What is needed is the whole of the data, set down exactly.
-------- Listed entries
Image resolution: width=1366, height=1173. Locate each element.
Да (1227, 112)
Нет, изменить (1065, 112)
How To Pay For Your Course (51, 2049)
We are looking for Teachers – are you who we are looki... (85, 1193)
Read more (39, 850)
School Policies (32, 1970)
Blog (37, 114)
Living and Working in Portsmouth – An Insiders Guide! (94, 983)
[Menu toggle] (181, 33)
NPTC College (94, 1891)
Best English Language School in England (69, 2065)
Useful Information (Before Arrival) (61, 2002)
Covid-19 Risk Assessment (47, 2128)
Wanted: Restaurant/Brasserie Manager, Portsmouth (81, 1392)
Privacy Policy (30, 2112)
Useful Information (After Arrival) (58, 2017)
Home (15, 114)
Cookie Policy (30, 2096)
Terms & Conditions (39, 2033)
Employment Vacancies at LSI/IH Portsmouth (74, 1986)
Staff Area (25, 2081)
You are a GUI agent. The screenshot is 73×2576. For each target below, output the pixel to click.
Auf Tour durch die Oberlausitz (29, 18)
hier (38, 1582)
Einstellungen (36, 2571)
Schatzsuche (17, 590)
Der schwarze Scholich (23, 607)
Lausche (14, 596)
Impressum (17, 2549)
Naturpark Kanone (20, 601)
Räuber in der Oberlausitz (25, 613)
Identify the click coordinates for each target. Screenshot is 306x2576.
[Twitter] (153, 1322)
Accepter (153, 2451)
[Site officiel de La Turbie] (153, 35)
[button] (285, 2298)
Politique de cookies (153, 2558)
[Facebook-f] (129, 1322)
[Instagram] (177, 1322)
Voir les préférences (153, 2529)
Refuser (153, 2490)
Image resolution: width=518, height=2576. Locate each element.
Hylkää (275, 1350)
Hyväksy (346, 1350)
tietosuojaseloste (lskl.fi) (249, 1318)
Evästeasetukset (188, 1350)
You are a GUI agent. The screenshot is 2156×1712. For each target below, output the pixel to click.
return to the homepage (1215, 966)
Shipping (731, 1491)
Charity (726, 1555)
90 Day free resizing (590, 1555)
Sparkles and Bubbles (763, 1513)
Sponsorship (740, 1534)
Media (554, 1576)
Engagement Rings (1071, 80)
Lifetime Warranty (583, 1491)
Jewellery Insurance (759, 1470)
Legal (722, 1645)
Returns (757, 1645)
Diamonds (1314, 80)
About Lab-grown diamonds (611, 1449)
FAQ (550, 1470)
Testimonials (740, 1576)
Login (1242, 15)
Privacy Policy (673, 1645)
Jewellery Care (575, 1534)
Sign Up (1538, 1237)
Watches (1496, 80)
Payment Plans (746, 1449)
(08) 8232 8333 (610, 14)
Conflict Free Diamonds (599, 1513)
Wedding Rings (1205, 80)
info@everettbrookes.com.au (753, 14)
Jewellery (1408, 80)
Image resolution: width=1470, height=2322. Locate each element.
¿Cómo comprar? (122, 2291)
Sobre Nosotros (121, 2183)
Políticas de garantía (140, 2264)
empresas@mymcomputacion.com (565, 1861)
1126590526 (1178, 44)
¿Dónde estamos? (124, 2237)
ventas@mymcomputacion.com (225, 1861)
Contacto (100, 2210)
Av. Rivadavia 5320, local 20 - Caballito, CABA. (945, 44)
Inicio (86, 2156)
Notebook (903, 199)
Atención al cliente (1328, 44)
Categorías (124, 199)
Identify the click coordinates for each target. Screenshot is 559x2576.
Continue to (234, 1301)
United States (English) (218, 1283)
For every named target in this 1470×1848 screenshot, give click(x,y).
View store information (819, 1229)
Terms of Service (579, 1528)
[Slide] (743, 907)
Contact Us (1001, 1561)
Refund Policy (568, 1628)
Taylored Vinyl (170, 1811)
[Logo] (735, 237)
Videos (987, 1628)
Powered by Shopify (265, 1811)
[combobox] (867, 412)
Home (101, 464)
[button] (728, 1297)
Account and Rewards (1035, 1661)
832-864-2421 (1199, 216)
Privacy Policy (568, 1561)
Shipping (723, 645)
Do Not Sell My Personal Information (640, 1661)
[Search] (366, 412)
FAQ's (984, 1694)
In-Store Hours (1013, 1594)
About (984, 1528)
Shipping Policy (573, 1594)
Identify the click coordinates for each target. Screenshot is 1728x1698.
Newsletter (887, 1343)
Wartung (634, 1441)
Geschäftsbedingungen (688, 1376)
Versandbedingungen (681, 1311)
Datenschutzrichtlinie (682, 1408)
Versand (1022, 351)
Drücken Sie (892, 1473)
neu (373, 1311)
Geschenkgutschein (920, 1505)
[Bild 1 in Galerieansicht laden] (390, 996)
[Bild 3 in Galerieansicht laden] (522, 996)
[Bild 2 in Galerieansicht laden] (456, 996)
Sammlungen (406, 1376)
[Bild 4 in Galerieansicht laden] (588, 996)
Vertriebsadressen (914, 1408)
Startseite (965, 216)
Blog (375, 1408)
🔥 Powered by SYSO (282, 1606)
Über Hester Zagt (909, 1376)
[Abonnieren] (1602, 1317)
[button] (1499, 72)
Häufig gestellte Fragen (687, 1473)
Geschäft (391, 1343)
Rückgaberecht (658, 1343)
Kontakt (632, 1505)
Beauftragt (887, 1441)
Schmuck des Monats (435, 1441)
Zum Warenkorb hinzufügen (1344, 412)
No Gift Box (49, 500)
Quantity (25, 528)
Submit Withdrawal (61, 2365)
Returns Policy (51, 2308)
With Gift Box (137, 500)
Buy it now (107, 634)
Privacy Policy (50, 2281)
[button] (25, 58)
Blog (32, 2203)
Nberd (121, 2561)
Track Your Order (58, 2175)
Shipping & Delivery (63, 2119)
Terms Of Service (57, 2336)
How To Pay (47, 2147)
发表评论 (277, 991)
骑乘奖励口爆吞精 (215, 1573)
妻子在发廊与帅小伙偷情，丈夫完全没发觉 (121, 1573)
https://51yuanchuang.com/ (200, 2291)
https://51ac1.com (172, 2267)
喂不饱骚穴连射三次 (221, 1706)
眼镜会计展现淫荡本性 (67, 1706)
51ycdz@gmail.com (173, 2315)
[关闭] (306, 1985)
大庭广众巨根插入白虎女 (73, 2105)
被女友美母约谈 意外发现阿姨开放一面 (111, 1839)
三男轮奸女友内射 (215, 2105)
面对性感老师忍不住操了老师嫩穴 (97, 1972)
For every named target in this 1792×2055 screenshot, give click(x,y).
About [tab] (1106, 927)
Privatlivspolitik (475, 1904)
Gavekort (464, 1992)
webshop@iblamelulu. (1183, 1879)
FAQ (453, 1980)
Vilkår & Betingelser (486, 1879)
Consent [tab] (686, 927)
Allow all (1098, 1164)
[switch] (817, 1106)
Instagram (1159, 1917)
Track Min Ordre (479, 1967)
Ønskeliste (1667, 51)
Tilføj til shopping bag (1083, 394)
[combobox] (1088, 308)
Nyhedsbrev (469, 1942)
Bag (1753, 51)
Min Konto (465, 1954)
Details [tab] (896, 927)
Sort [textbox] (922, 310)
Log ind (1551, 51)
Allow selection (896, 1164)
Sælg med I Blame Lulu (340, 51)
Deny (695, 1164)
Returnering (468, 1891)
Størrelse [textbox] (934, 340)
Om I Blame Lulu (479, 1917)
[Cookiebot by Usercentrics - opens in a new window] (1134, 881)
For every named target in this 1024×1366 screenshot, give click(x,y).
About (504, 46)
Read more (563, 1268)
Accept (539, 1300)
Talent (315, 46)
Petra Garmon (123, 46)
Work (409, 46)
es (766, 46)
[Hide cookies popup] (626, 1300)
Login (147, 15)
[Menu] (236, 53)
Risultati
----------------
_Response to this task_
Image resolution: width=1366, height=1173. Locate each element.
Да (1227, 112)
Нет, изменить (1065, 112)
How To Pay For Your Course (51, 2049)
We are looking for Teachers – are you who we are looki... (85, 1193)
Read more (39, 850)
School Policies (32, 1970)
Blog (37, 114)
Living and Working in Portsmouth – An Insiders Guide! (94, 983)
[Menu toggle] (181, 33)
NPTC College (94, 1891)
Best English Language School in England (69, 2065)
Useful Information (Before Arrival) (61, 2002)
Covid-19 Risk Assessment (47, 2128)
Wanted: Restaurant/Brasserie Manager, Portsmouth (81, 1392)
Privacy Policy (30, 2112)
Useful Information (After Arrival) (58, 2017)
Home (15, 114)
Cookie Policy (30, 2096)
Terms & Conditions (39, 2033)
Employment Vacancies at LSI/IH Portsmouth (74, 1986)
Staff Area (25, 2081)
You are a GUI agent. The screenshot is 73×2576. For each target below, output the pixel to click.
Auf Tour durch die Oberlausitz (29, 18)
hier (38, 1582)
Einstellungen (36, 2571)
Schatzsuche (17, 590)
Der schwarze Scholich (23, 607)
Lausche (14, 596)
Impressum (17, 2549)
Naturpark Kanone (20, 601)
Räuber in der Oberlausitz (25, 613)
Identify the click coordinates for each target. Screenshot is 306x2576.
[Twitter] (153, 1322)
Accepter (153, 2451)
[Site officiel de La Turbie] (153, 35)
[button] (285, 2298)
Politique de cookies (153, 2558)
[Facebook-f] (129, 1322)
[Instagram] (177, 1322)
Voir les préférences (153, 2529)
Refuser (153, 2490)
Image resolution: width=518, height=2576. Locate each element.
Hylkää (275, 1350)
Hyväksy (346, 1350)
tietosuojaseloste (lskl.fi) (249, 1318)
Evästeasetukset (188, 1350)
You are a GUI agent. The screenshot is 2156×1712. For each target below, output the pixel to click.
return to the homepage (1215, 966)
Shipping (731, 1491)
Charity (726, 1555)
90 Day free resizing (590, 1555)
Sparkles and Bubbles (763, 1513)
Sponsorship (740, 1534)
Media (554, 1576)
Engagement Rings (1071, 80)
Lifetime Warranty (583, 1491)
Jewellery Insurance (759, 1470)
Legal (722, 1645)
Returns (757, 1645)
Diamonds (1314, 80)
About Lab-grown diamonds (611, 1449)
FAQ (550, 1470)
Testimonials (740, 1576)
Login (1242, 15)
Privacy Policy (673, 1645)
Jewellery Care (575, 1534)
Sign Up (1538, 1237)
Watches (1496, 80)
Payment Plans (746, 1449)
(08) 8232 8333 (610, 14)
Conflict Free Diamonds (599, 1513)
Wedding Rings (1205, 80)
info@everettbrookes.com.au (753, 14)
Jewellery (1408, 80)
Image resolution: width=1470, height=2322. Locate each element.
¿Cómo comprar? (122, 2291)
Sobre Nosotros (121, 2183)
Políticas de garantía (140, 2264)
empresas@mymcomputacion.com (565, 1861)
1126590526 (1178, 44)
¿Dónde estamos? (124, 2237)
ventas@mymcomputacion.com (225, 1861)
Contacto (100, 2210)
Av. Rivadavia 5320, local 20 - Caballito, CABA. (945, 44)
Inicio (86, 2156)
Notebook (903, 199)
Atención al cliente (1328, 44)
Categorías (124, 199)
Identify the click coordinates for each target. Screenshot is 559x2576.
Continue to (234, 1301)
United States (English) (218, 1283)
For every named target in this 1470×1848 screenshot, give click(x,y).
View store information (819, 1229)
Terms of Service (579, 1528)
[Slide] (743, 907)
Contact Us (1001, 1561)
Refund Policy (568, 1628)
Taylored Vinyl (170, 1811)
[Logo] (735, 237)
Videos (987, 1628)
Powered by Shopify (265, 1811)
[combobox] (867, 412)
Home (101, 464)
[button] (728, 1297)
Account and Rewards (1035, 1661)
832-864-2421 (1199, 216)
Privacy Policy (568, 1561)
Shipping (723, 645)
Do Not Sell My Personal Information (640, 1661)
[Search] (366, 412)
FAQ's (984, 1694)
In-Store Hours (1013, 1594)
About (984, 1528)
Shipping Policy (573, 1594)
Identify the click coordinates for each target. Screenshot is 1728x1698.
Newsletter (887, 1343)
Wartung (634, 1441)
Geschäftsbedingungen (688, 1376)
Versandbedingungen (681, 1311)
Datenschutzrichtlinie (682, 1408)
Versand (1022, 351)
Drücken Sie (892, 1473)
neu (373, 1311)
Geschenkgutschein (920, 1505)
[Bild 1 in Galerieansicht laden] (390, 996)
[Bild 3 in Galerieansicht laden] (522, 996)
[Bild 2 in Galerieansicht laden] (456, 996)
Sammlungen (406, 1376)
[Bild 4 in Galerieansicht laden] (588, 996)
Vertriebsadressen (914, 1408)
Startseite (965, 216)
Blog (375, 1408)
🔥 Powered by SYSO (282, 1606)
Über Hester Zagt (909, 1376)
[Abonnieren] (1602, 1317)
[button] (1499, 72)
Häufig gestellte Fragen (687, 1473)
Geschäft (391, 1343)
Rückgaberecht (658, 1343)
Kontakt (632, 1505)
Beauftragt (887, 1441)
Schmuck des Monats (435, 1441)
Zum Warenkorb hinzufügen (1344, 412)
No Gift Box (49, 500)
Quantity (25, 528)
Submit Withdrawal (61, 2365)
Returns Policy (51, 2308)
With Gift Box (137, 500)
Buy it now (107, 634)
Privacy Policy (50, 2281)
[button] (25, 58)
Blog (32, 2203)
Nberd (121, 2561)
Track Your Order (58, 2175)
Shipping & Delivery (63, 2119)
Terms Of Service (57, 2336)
How To Pay (47, 2147)
发表评论 (277, 991)
骑乘奖励口爆吞精 (215, 1573)
妻子在发廊与帅小伙偷情，丈夫完全没发觉 (121, 1573)
https://51yuanchuang.com/ (200, 2291)
https://51ac1.com (172, 2267)
喂不饱骚穴连射三次 (221, 1706)
眼镜会计展现淫荡本性 (67, 1706)
51ycdz@gmail.com (173, 2315)
[关闭] (306, 1985)
大庭广众巨根插入白虎女 (73, 2105)
被女友美母约谈 意外发现阿姨开放一面 (111, 1839)
三男轮奸女友内射 (215, 2105)
面对性感老师忍不住操了老师嫩穴 (97, 1972)
For every named target in this 1792×2055 screenshot, give click(x,y).
About [tab] (1106, 927)
Privatlivspolitik (475, 1904)
Gavekort (464, 1992)
webshop@iblamelulu. (1183, 1879)
FAQ (453, 1980)
Vilkår & Betingelser (486, 1879)
Consent [tab] (686, 927)
Allow all (1098, 1164)
[switch] (817, 1106)
Instagram (1159, 1917)
Track Min Ordre (479, 1967)
Ønskeliste (1667, 51)
Tilføj til shopping bag (1083, 394)
[combobox] (1088, 308)
Nyhedsbrev (469, 1942)
Bag (1753, 51)
Min Konto (465, 1954)
Details [tab] (896, 927)
Sort [textbox] (922, 310)
Log ind (1551, 51)
Allow selection (896, 1164)
Sælg med I Blame Lulu (340, 51)
Deny (695, 1164)
Returnering (468, 1891)
Størrelse [textbox] (934, 340)
Om I Blame Lulu (479, 1917)
[Cookiebot by Usercentrics - opens in a new window] (1134, 881)
For every named target in this 1024×1366 screenshot, give click(x,y).
About (504, 46)
Read more (563, 1268)
Accept (539, 1300)
Talent (315, 46)
Petra Garmon (123, 46)
Work (409, 46)
es (766, 46)
[Hide cookies popup] (626, 1300)
Login (147, 15)
[Menu] (236, 53)
Risultati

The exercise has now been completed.